Despite the diffusion of Christopher Dawson’s fundamental studies, the historical relationship between Christianity and progress continues to be controversial. Many people quite simply consider the two things incompatible; moreover, the concrete history of humanity reportedly illustrates how the faith has always hampered sound progress. This latest volume by the American sociologist Rodney Stark now responds to numerous objections, helping to discredit clichés that continue to darken the history of the Church. The book covers a time frame going from the foundation of the Church to the dawn of that Enlightenment marking the beginning of a new epoch in the relationship between faith and reason. First of all, the author dedicates many pages to the interpretation of Christianity as “a religion of the oppressed”, illustrating how part of the early followers were learned persons of the middle-upper classes. Christianity certainly was attractive for the poor, but not in the partial sense to which people wanted to restrict it. In effect, if “the core point is that the Christian faith offers a sedative for the sufferings of this life by promising we shall receive our reward in the next life, when ‘many who are first will be last, and the last, first’ (Mt 19:30)”, it is nonetheless equally true that “Christianity makes life better here and now, not only in psychological terms as can be done by any faith in an attractive life after death, but in terms of concrete worldly benefits. For example, a study of ancient tomb stones revealed that the early Christians lived longer than their pagan contemporaries! This shows that Christians enjoyed a better quality of life” (pg. 141). The reason for this is to be sought in the works of mercy carried out by the community: “in the midst of misery and illness, Christianity created a island of mercy and security. Conversely in the pagan world, and especially among philosophers, mercy was considered a defect of character and pity a pathological emotion. . .” (pg. 150).

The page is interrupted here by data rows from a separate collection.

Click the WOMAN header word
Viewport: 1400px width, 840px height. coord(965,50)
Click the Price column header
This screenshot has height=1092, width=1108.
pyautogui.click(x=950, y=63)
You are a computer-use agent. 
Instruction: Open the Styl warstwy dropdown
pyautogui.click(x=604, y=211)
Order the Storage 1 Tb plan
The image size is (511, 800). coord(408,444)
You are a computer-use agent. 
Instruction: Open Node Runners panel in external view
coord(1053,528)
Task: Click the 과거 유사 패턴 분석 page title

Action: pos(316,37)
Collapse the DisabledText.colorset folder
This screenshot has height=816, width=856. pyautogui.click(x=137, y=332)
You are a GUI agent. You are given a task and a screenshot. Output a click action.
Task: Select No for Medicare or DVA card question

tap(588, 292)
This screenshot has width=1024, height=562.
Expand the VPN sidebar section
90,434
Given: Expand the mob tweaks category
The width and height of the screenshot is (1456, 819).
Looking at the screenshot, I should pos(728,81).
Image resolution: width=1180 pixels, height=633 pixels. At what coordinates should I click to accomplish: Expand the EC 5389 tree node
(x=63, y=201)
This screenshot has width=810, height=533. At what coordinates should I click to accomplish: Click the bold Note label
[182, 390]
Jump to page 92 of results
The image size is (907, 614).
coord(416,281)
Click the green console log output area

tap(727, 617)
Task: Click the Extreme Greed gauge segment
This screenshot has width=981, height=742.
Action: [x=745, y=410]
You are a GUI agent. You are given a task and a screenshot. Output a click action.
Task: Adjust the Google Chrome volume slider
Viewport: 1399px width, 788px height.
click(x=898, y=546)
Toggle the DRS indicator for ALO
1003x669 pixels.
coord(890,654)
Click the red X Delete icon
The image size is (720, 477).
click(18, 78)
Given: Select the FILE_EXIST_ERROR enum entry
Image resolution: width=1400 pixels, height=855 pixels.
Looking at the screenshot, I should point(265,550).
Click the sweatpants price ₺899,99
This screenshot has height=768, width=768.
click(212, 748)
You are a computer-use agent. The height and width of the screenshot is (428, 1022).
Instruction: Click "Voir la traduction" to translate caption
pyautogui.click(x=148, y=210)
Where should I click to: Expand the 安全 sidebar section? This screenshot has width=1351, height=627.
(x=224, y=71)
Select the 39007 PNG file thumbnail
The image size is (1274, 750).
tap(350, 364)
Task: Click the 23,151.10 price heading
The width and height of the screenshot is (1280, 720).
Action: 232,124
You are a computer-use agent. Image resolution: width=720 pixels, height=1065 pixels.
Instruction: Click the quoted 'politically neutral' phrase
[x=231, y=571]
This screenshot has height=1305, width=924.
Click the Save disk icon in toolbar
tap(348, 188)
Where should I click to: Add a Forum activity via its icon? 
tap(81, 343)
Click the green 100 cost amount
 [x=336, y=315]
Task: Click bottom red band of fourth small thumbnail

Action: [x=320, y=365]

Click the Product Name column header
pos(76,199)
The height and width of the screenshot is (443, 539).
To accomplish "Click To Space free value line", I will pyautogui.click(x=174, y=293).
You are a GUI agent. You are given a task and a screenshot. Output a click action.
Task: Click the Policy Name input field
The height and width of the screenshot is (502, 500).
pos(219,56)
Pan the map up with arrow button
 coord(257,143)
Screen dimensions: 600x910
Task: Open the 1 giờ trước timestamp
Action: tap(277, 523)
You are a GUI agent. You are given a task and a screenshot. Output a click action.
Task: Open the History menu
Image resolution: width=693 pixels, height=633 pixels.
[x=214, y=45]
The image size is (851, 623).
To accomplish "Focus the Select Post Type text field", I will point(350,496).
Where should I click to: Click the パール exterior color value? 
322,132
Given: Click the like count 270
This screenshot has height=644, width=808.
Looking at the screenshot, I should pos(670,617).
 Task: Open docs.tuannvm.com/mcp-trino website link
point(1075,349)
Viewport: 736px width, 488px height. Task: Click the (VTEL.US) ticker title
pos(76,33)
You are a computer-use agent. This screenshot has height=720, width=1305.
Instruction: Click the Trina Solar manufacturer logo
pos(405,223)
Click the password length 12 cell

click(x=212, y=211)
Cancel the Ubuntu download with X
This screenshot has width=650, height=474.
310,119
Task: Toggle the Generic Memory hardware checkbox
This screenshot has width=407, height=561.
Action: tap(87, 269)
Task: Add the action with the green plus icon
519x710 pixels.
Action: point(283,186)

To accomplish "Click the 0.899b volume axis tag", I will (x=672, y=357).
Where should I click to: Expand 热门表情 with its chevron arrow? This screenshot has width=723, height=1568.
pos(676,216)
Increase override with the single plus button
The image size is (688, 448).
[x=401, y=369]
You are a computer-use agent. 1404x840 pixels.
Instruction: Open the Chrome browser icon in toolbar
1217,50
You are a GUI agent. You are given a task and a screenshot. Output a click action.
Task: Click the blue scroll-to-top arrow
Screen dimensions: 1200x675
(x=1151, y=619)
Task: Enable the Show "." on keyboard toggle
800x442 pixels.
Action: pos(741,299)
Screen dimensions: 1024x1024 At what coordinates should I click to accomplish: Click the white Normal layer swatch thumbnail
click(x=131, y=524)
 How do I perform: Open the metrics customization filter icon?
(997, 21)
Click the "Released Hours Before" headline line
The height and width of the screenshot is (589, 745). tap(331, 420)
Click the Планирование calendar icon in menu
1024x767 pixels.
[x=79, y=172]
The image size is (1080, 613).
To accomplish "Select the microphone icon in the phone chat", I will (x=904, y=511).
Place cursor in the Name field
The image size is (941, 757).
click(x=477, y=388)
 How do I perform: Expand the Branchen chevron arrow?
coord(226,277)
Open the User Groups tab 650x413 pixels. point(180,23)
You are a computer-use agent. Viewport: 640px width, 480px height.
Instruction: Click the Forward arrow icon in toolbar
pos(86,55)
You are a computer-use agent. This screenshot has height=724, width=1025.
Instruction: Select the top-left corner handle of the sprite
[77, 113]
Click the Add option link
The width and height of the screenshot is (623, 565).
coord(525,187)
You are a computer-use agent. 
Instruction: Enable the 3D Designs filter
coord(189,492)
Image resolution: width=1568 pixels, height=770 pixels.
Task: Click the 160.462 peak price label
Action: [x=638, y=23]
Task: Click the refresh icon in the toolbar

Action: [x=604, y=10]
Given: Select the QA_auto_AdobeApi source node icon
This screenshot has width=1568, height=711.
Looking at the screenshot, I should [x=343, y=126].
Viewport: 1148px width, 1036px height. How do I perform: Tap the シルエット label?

The result was that “Christians managed a miniature welfare state inside an empire that to a great extent was bereft of social services”. But this was only possible because “Christianity created the congregations, true and genuine communities of believers who organized their life around their religious affiliation” (pg. 152). In brief, and despite how politically incorrect this may appear: the ancient world progressed to the degree that it let Christianity spread publicly from East to West. This shows that the way of conceiving God is not extraneous to the development of a civilization. For example, if the elderly began to see their dignity was being recognized this was mainly due to Christians, who, bringing the Gospel into a fatalistic society, decreed the disappearance of inhuman paganism.. Analogous reasons attracted women. In effect, “women were especially attracted by Christianity because it offered them a life greatly superior to what they would have had otherwise. In no social group were women equal to men, but there were substantial differences in the degree of inequality suffered by women in the Greek-Roman world. The women of the early Christian communities were much better off than their pagan and Hebrew counterparts” (pg. 162). Therefore, when comparing “the circumstances in which the pagan and Christian women lived, it is surprising that not all the women of the Roman Empire hastened to join the Church (pg. 10). The most interesting pages of the book, however, are the ones dedicated to the so-called “Dark Centuries”, the time when “Europe actually made a great leap forward in theological and intellectual terms, which placed it at the head of the rest of the world, [with] various revolutions in agriculture, sources of energy, transport, manufacturing and trade [that] went unnoticed (pg. 316), and this without mentioning the abolition of slavery and the achievements of science. In summary, out of love for historical truth it is necessary to reiterate once for all that “the thesis arguing that Europe had fallen during the dark centuries was to a great extent a swindle perpetrated by strongly anti-religious intellectuals like Voltaire and Gibbon, who wanted to affirm that theirs was an age of “Enlightenment” (pg. 315).
R. STARK, Il trionfo del Cristianesimo. Come la religione di Gesù ha cambiato la storia dell’uomo ed è diventata la più diffusa del mondo, [The Triumph of Christianity. How the religion of Jesus changed the history of man and became the most widespread in the world], Lindau, Torino 2012, pgs. 543, Euro 27.20.)